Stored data
-------

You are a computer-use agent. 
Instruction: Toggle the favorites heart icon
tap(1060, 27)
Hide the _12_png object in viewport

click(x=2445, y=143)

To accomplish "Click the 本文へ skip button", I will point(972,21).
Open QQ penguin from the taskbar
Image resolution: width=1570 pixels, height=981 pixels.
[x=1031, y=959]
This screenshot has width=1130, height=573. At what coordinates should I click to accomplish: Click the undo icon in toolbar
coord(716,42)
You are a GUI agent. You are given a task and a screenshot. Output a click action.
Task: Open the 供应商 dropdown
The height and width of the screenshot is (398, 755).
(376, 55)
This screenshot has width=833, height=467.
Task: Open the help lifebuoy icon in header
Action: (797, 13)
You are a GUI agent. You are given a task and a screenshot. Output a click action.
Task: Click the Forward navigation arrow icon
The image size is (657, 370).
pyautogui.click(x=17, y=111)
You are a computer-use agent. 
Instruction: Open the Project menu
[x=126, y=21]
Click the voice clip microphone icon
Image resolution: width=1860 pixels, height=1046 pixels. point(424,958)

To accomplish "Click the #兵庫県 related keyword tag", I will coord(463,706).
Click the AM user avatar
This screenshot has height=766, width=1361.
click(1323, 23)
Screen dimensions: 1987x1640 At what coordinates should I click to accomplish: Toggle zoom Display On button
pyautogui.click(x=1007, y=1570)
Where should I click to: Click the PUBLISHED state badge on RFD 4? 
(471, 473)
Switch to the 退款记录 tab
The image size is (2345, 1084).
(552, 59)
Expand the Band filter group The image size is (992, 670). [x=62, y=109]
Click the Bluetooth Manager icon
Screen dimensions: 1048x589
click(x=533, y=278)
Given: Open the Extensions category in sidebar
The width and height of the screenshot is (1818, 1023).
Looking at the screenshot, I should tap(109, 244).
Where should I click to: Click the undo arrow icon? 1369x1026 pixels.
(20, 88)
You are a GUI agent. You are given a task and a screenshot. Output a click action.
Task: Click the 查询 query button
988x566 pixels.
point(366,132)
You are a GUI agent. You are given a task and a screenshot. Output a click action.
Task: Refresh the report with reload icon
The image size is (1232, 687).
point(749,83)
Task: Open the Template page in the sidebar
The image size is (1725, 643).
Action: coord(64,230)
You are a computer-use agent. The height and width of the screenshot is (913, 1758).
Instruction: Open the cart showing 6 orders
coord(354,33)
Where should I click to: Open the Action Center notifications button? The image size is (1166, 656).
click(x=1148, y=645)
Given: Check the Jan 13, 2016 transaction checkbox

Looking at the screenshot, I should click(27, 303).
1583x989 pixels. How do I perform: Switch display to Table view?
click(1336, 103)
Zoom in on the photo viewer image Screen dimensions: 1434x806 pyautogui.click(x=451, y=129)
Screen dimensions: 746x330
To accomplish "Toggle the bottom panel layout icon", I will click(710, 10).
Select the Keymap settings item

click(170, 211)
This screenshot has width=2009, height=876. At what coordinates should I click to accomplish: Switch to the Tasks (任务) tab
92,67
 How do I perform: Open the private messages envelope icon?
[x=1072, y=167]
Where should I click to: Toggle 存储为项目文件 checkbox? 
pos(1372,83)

-------

◆ **WHAT YOU ARE ASKED TO DO**:
Output all entries exactly as given above.

◆ **EXERCISE OUTPUT**:
You are a computer-use agent. 
Instruction: Toggle the favorites heart icon
tap(1060, 27)
Hide the _12_png object in viewport

click(x=2445, y=143)

To accomplish "Click the 本文へ skip button", I will point(972,21).
Open QQ penguin from the taskbar
Image resolution: width=1570 pixels, height=981 pixels.
[x=1031, y=959]
This screenshot has width=1130, height=573. At what coordinates should I click to accomplish: Click the undo icon in toolbar
coord(716,42)
You are a GUI agent. You are given a task and a screenshot. Output a click action.
Task: Open the 供应商 dropdown
The height and width of the screenshot is (398, 755).
(376, 55)
This screenshot has width=833, height=467.
Task: Open the help lifebuoy icon in header
Action: (797, 13)
You are a GUI agent. You are given a task and a screenshot. Output a click action.
Task: Click the Forward navigation arrow icon
The image size is (657, 370).
pyautogui.click(x=17, y=111)
You are a computer-use agent. 
Instruction: Open the Project menu
[x=126, y=21]
Click the voice clip microphone icon
Image resolution: width=1860 pixels, height=1046 pixels. point(424,958)

To accomplish "Click the #兵庫県 related keyword tag", I will coord(463,706).
Click the AM user avatar
This screenshot has height=766, width=1361.
click(1323, 23)
Screen dimensions: 1987x1640 At what coordinates should I click to accomplish: Toggle zoom Display On button
pyautogui.click(x=1007, y=1570)
Where should I click to: Click the PUBLISHED state badge on RFD 4? 
(471, 473)
Switch to the 退款记录 tab
The image size is (2345, 1084).
(552, 59)
Expand the Band filter group The image size is (992, 670). [x=62, y=109]
Click the Bluetooth Manager icon
Screen dimensions: 1048x589
click(x=533, y=278)
Given: Open the Extensions category in sidebar
The width and height of the screenshot is (1818, 1023).
Looking at the screenshot, I should tap(109, 244).
Where should I click to: Click the undo arrow icon? 1369x1026 pixels.
(20, 88)
You are a GUI agent. You are given a task and a screenshot. Output a click action.
Task: Click the 查询 query button
988x566 pixels.
point(366,132)
You are a GUI agent. You are given a task and a screenshot. Output a click action.
Task: Refresh the report with reload icon
The image size is (1232, 687).
point(749,83)
Task: Open the Template page in the sidebar
The image size is (1725, 643).
Action: coord(64,230)
You are a computer-use agent. The height and width of the screenshot is (913, 1758).
Instruction: Open the cart showing 6 orders
coord(354,33)
Where should I click to: Open the Action Center notifications button? The image size is (1166, 656).
click(x=1148, y=645)
Given: Check the Jan 13, 2016 transaction checkbox

Looking at the screenshot, I should click(27, 303).
1583x989 pixels. How do I perform: Switch display to Table view?
click(1336, 103)
Zoom in on the photo viewer image Screen dimensions: 1434x806 pyautogui.click(x=451, y=129)
Screen dimensions: 746x330
To accomplish "Toggle the bottom panel layout icon", I will click(710, 10).
Select the Keymap settings item

click(170, 211)
This screenshot has width=2009, height=876. At what coordinates should I click to accomplish: Switch to the Tasks (任务) tab
92,67
 How do I perform: Open the private messages envelope icon?
[x=1072, y=167]
Where should I click to: Toggle 存储为项目文件 checkbox? 
pos(1372,83)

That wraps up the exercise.